SECTION 4. COVENANTS. On and after the date hereof and until payment in full of
all obligations owed under this Note:
4.1. MAINTENANCE OF BUSINESS. The Borrower shall preserve and maintain its
existence, rights, franchises and privileges in the jurisdiction of its
formation and to qualify and remain qualified as a foreign business entity in
each jurisdiction in which such qualification is necessary or desirable in view
of its business and operations or for the ownership of its properties. The
Borrower shall maintain and preserve in a reasonable manner in good working
order and condition, ordinary wear and tear excepted, all of its properties
which are necessary or useful in the proper conduct of its business, and to
make, from time to time, all necessary and proper repairs, renewals,
replacements, additions and improvements to said properties. The Borrower shall
keep adequate records and books of account in which complete entries will be
made in accordance with generally accepted accounting principles, reflecting all
financial transactions.
4.2. COMPLIANCE WITH LAWS. The Borrower shall comply in all material
respects with all applicable laws including, without limitation, all
environmental laws.
SECTION 5. SUBORDINATION. By acceptance of this Note, the Lender agrees as
follows: Any and all obligations and liabilities of the Borrower to the Lender
for principal and interest under this Note (the "Subordinated Indebtedness"),
are subordinated in right of payment to any and all obligations and liabilities
of the Borrower and its subsidiaries to Xxxxx Fargo Business Credit, Inc.

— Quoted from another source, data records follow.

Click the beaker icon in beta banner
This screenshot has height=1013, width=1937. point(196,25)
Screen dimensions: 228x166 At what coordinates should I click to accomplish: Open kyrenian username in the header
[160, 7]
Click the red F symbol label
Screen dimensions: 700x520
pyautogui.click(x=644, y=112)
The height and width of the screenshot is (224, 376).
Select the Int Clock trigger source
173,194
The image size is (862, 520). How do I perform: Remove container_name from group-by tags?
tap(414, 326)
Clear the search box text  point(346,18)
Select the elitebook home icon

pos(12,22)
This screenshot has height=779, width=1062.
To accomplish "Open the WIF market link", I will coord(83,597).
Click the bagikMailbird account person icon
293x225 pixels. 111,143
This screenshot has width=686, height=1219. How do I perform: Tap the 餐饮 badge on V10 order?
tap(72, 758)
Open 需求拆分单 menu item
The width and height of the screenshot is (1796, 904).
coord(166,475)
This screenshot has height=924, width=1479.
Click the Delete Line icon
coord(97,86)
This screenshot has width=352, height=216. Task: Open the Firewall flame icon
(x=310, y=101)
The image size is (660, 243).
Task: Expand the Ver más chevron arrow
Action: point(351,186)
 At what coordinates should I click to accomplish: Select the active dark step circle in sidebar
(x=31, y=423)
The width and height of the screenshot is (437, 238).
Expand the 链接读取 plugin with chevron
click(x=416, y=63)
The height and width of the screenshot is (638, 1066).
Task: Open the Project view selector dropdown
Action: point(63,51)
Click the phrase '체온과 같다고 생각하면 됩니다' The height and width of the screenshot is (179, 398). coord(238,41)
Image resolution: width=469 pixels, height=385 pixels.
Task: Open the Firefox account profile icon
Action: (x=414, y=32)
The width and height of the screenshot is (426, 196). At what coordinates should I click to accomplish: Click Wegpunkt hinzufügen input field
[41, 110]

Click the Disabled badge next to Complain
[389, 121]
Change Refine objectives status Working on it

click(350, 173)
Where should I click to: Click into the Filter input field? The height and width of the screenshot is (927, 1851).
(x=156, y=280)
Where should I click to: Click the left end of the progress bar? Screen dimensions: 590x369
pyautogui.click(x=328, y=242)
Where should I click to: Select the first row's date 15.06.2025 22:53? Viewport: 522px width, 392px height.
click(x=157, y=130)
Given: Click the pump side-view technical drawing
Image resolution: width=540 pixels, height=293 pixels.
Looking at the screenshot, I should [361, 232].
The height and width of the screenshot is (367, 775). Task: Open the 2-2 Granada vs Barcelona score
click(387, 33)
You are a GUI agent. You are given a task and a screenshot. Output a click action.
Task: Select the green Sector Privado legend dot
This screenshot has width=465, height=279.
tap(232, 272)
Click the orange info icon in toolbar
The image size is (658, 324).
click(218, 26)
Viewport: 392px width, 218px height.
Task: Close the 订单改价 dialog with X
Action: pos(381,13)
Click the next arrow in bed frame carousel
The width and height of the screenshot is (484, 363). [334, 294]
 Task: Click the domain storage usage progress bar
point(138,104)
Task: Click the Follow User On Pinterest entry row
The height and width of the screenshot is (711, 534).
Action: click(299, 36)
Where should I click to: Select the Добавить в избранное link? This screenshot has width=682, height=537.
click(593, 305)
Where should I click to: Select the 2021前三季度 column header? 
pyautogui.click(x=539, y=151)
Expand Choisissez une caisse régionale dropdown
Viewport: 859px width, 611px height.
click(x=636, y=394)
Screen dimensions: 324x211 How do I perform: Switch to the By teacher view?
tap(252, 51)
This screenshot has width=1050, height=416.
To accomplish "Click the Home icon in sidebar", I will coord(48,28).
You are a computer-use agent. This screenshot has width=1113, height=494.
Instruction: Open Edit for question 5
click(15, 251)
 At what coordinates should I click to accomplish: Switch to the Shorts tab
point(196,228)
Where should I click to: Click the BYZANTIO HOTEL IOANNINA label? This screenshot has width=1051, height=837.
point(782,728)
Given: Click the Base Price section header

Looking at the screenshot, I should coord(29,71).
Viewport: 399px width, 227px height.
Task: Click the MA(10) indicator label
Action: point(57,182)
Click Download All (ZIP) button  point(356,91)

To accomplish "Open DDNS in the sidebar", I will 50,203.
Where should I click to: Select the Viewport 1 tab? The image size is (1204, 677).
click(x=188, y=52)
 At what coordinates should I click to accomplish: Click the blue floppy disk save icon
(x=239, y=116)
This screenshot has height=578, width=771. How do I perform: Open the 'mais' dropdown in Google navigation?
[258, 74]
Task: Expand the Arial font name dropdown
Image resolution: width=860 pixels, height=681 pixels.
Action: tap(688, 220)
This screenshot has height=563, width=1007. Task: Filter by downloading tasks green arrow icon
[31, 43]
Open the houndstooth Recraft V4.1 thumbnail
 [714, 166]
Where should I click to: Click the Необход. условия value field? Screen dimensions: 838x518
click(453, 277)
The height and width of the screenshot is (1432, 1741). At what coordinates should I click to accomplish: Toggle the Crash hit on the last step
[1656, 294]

pursuant to a Subordination Agreement between the Lender and said bank of even
date herewith (the "Senior Indebtedness").
SECTION 6. EVENTS OF DEFAULT. The following are Events of Defaults:
6.1. INTEREST. The Borrower fails to make a payment of interest on the Note
when and as due and such failure is not remedied within three Business Days
after the date such payment is due.
6.2. PRINCIPAL. The Borrower fails to pay any outstanding principal amount
under this Note as and when such shall become due and payable and such failure
is not remedied within three Business Days after the date such payment is due.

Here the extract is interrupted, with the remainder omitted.